I thought I’d share my thoughts w/ you and ask for your feedback before going down any potential rabbit hole.
1.1 Public-facing monitoring solution external to a cluster
I don’t wish to add any more complexity to a Lemmy setup. Rather I’m thinking about a solution which is totally unknown to a Lemmy server AND is publicly available.
I’m sure one could get quite a decent monitoring solution which is internal to the cluster using Prometheus+Grafana but that is not the aim of this.
1.2 A set of key endpoints
In the past there’ve been situations where a particular server’s web UI would be a 404 or 503 while the mobile clients kept happily working.
I’d like to query a server for the following major functionalities (and the RTT rate):
- web/mobile home feed
- web/mobile create post/comment
- web/mobile search
1.3 Presenting stats visually via graphs
I’d like to be able to look at the results in a visual way, preferably as graphs.
1.4 History
I think it’d be quite cool (and helpful?) to retain the history of monitoring data for a certain period of time to be able to do some basic meaningful query over the rates.
1.5 Notification
I’d like to be able to receive some sort of a notification when my favourite instance becomes slow or becomes unavailable and when it comes back online or goes back to “normal.”
2 Questions
❓ Are you folks aware if someone has already done something similar?
❓ I’m not very familiar w/ Rust (I wrote only a couple of small toy projects w/ it.) Where can I find a list of API endpoints a Lemmy server publicly exposes?
❓ If there’s no such list, which endpoints do you think would work in my case?
I stopped using my preferred instance because I couldn’t tell if it was having problems or it was my Internet. This would be very useful for people like me to sanity check things.
There does exist something similar to this: https://lemmy-status.org. It will eventually have an automatic list, but it is not implemented yet. They are currently adding instances in manually. The owner is @[email protected], one of our infra people at lemmy.world. The website is not connected to lemmy.world by any means btw.

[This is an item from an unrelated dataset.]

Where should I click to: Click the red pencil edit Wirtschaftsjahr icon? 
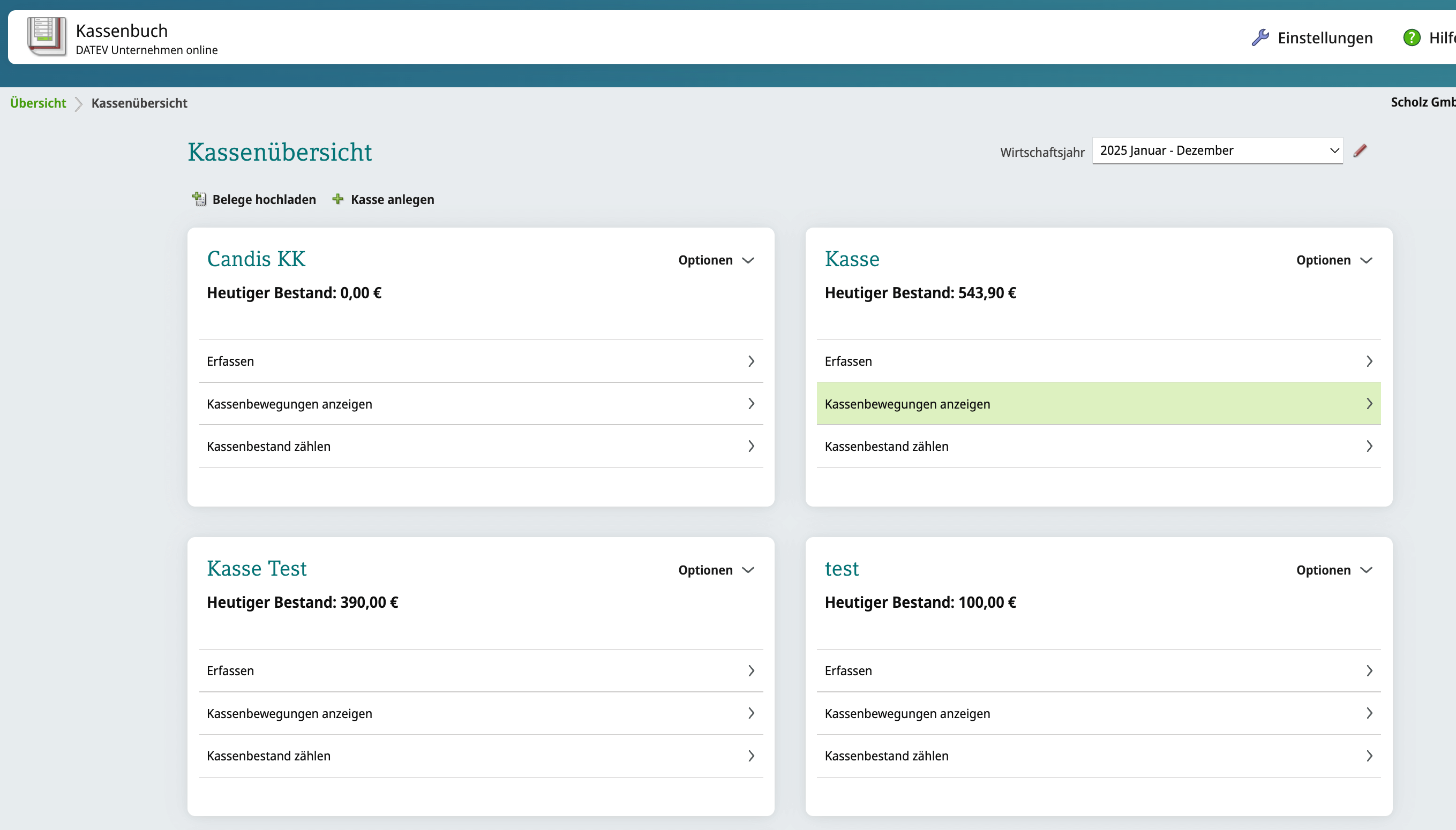pyautogui.click(x=1360, y=150)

lemmy-status.org knows my instance (lemmy.mindoki.com) but when I search for it and selects it, it just shows global fediverse data :-/
Thanks. Yes, lemmy-status.org was where I got the initial idea 💯
automatic list
For the website I’m thinking about, I’d rather keep it exclusively opt-in. I don’t wish to add any extra load since most of the instances are running off of enthusiasts’ pockets.
Oh sorry, didn’t see that 😅
much in the same vein as lemmy-status.org
I was also thinking that an opt-in or something similar would be nice. As overloading small project raspberries with a large monitoring website wouldn’t be that nice…
Even if you ping it once a minute it won’t even be noticeable IMO. When you surf (through) your Lemmy I stance there is a lot of traffic going on.
I imagine the ping would be for uptime? Or would you repeatedly scanlot of stuff? Then just do it rarely.
I still haven’t made up my mind as to what is a good interval. But I think I’ll take a per-endpoint approach, hitting more expensive ones less frequently.
So far I can only think of 4-5 endpoints/URLs that I should hit in every iteration as outlined in the post above.
web/mobile home feed
web/mobile create post/comment
web/mobile searchI think those will cover most of the usecases.
Thanks all for the input 🙏
I did a quick experiment w/ the APIs and I think I have identified the ones I’d need. Obviously, all is open source (GPLv3) available on github: lemmy-clerk
As the next step, I’m going to expose that data to Prometheus for scraping.